Jesus, full of the Holy Spirit, left the Jordan and was led by the Spirit into the wilderness (Luke 4:1).
From the very beginning, Jesus’ invitation was simple: “Follow me.”
Follow. That’s a loaded word.
Jesus isn’t asking to be admired and respected. He’s not asking that his thoughts and ideas be accepted and agreed with. He’s truly inviting us to follow – to walk in his steps and become like him, to live our days according to the practices and patterns we see in him, to become his students. The churchy word for this is “disciples.”
I grew up in churches that loved singing a chorus that said, “I have decided to follow Jesus.” This decision was very important, almost as important as the invitation itself. When I was eight years old, I made my decision, at least publicly. In my church, baptism came after the decision. I’ve been following (with imperfect steps) ever since.
And yet, in a very real sense that decision to follow has to be made again every day. The invitation comes fresh with each sunrise. Jesus’ invitation to follow speaks to our embodied life, and embodied life happens every day. In what this day brings – both the planned and unplanned – will I speak and act and think like Jesus?
Luke: The Mission
In these early weeks of 2023 at Grace Church we’re continuing to make our way through the Gospel of Luke, moving from Luke’s nativity stories to the lengthy narrative of Jesus’ ministry. We want Jesus’ way of life of become our own. As a church, we want his mission to be ours.

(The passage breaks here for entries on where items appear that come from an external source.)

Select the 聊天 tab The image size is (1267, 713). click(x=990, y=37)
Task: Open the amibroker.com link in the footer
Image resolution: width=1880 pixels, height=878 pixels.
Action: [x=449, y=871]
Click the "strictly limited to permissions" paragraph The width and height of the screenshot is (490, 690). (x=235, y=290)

To follow Jesus means that we will walk the path he is walking.
Fair warning: We might not always like where that path leads.

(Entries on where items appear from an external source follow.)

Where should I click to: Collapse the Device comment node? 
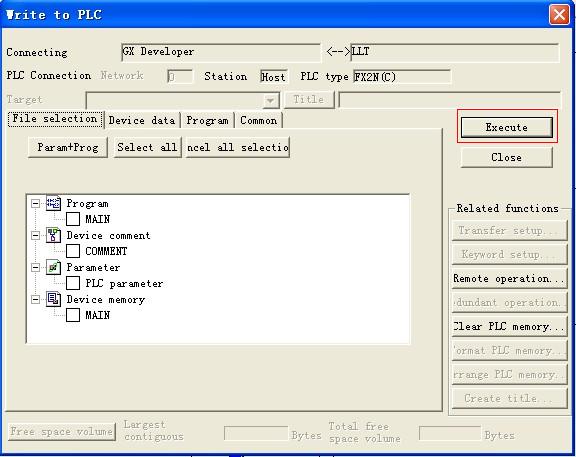pos(35,235)
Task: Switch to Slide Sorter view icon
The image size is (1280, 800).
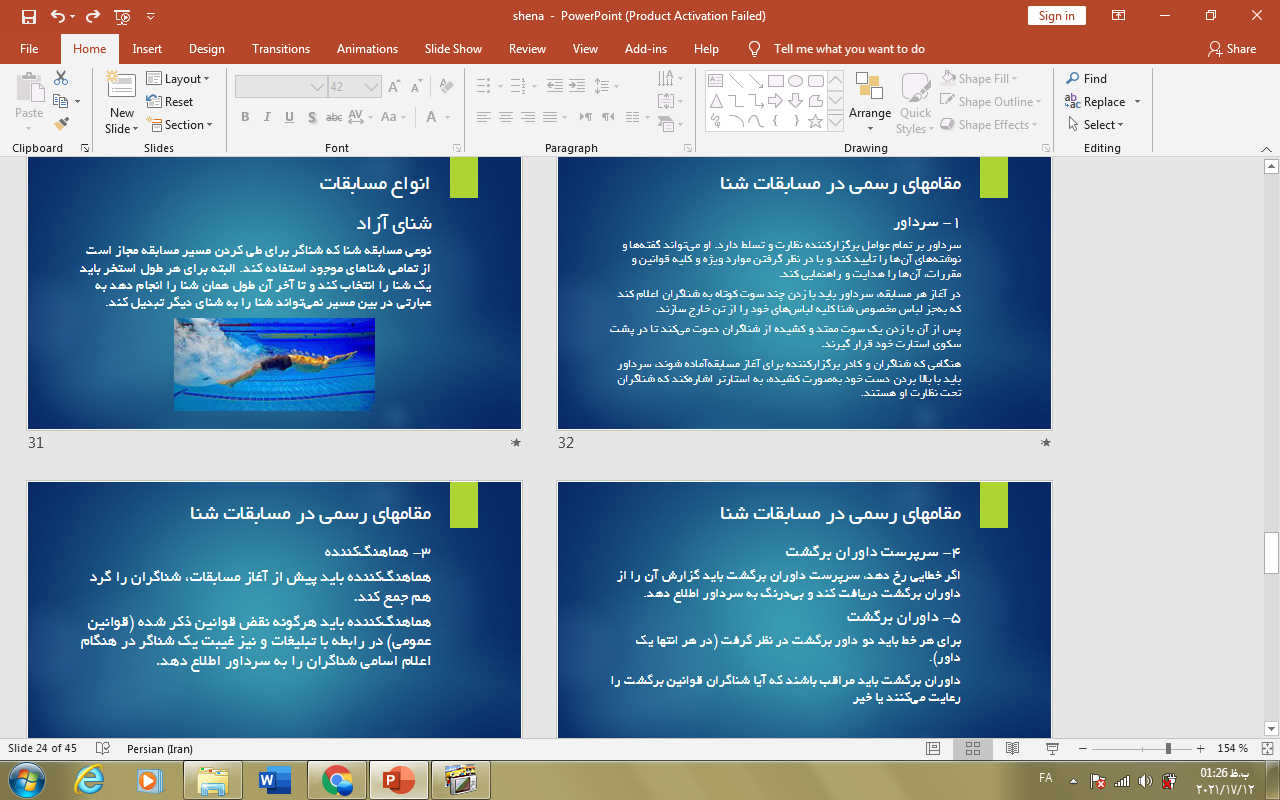Action: (971, 748)
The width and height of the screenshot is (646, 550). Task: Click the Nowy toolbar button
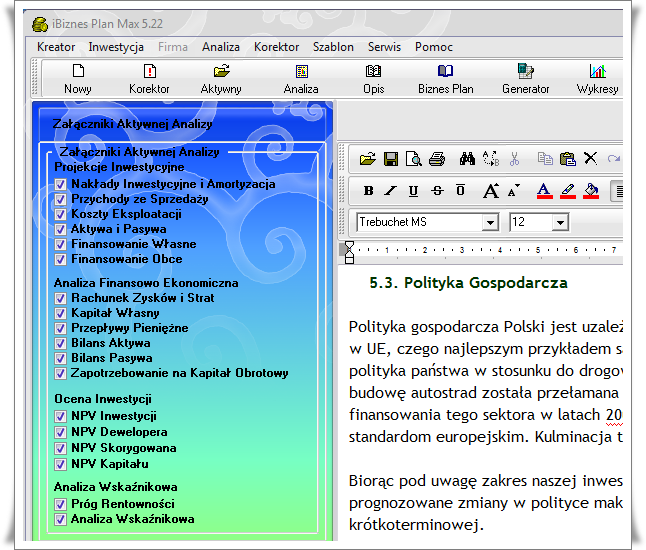click(x=78, y=78)
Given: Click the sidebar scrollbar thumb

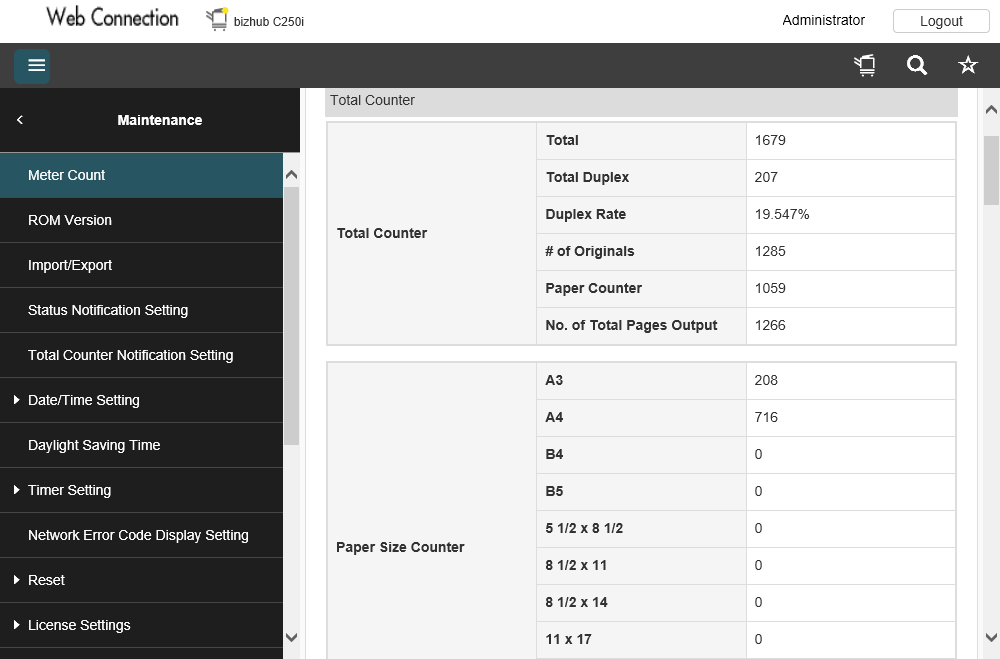Looking at the screenshot, I should tap(291, 316).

As he tells the story of Jesus, Luke places two events side by side that mark the beginning of Jesus’ ministry and mission. In Matthew and Mark, these two events are next door neighbors, one coming right on the heels of the other. Luke separates the events by a lengthy genealogy, but they are nevertheless closely tied together in his story.
Jesus is baptized in the Jordan river.
Jesus is then led to the wilderness place of testing.
Today I’m asking you to ponder the way those two events are placed side by side in Scripture. More importantly, ponder how they are placed side by side in Jesus’ life. See Jesus coming out of the river, dripping wet, leaving a muddy trail as he begins walking to the desert. See him as he leaves the place of God’s blessing and favor to the site of Satan’s trial and testing.
And consider: Where are you on that path today?
Water and Wilderness
Some of you are standing waist deep in the Jordan. You sense the favor of God on you life. You stand under blessing, and in the words of the Psalmist your “cup overflows. Jesus’ baptism was marked by God’s powerful confirmation of who Jesus was. The heavens open, the Spirit descends upon him, and a voice speaks. God is “well pleased.” Jesus is the beloved son.
That scene soon ends, and the next thing we know we’re in the barren place of testing. Here Jesus endures forty days of fasting and withstands a repeated onslaught on that identity as beloved son. Some of you are in that wilderness place, the place of testing. In that place God can seem distant, even absent.
The common denominator (and don’t miss this) between the water and the wilderness is the Spirit. The same Spirit that comes on Jesus in baptism leads him to the place of testing.
In the ministry of Jesus, the desert place of testing was not a “mistake.” It was a “must.”
To follow Jesus is to walk that path from water to wilderness, from dripping wet to dry as a bone. Where are you on that path today?
Father God, give us the grace we need to live this day in the steps of your son. As we sense your blessing and favor, we will give you thanks. As we live through a season of testing, we will trust you, knowing that your Spirit is with us in the wilderness place. Fill us with your Spirit as we decide again today to follow you. We ask this in Jesus’ name. Amen.